**ACTIVITY**: Repeat exactly each line of the data provided below.

Stored items from a collection:
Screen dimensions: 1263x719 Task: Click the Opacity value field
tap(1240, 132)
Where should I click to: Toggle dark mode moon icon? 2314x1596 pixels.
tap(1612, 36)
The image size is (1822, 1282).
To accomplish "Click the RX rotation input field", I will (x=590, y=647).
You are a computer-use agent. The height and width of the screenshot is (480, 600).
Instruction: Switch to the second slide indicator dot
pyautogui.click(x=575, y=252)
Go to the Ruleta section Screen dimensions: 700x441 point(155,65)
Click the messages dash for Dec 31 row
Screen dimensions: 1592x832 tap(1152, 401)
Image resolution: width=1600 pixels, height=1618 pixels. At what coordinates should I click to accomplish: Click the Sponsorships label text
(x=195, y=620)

**RESPONSE AREA**:
Screen dimensions: 1263x719 Task: Click the Opacity value field
tap(1240, 132)
Where should I click to: Toggle dark mode moon icon? 2314x1596 pixels.
tap(1612, 36)
The image size is (1822, 1282).
To accomplish "Click the RX rotation input field", I will (x=590, y=647).
You are a computer-use agent. The height and width of the screenshot is (480, 600).
Instruction: Switch to the second slide indicator dot
pyautogui.click(x=575, y=252)
Go to the Ruleta section Screen dimensions: 700x441 point(155,65)
Click the messages dash for Dec 31 row
Screen dimensions: 1592x832 tap(1152, 401)
Image resolution: width=1600 pixels, height=1618 pixels. At what coordinates should I click to accomplish: Click the Sponsorships label text
(x=195, y=620)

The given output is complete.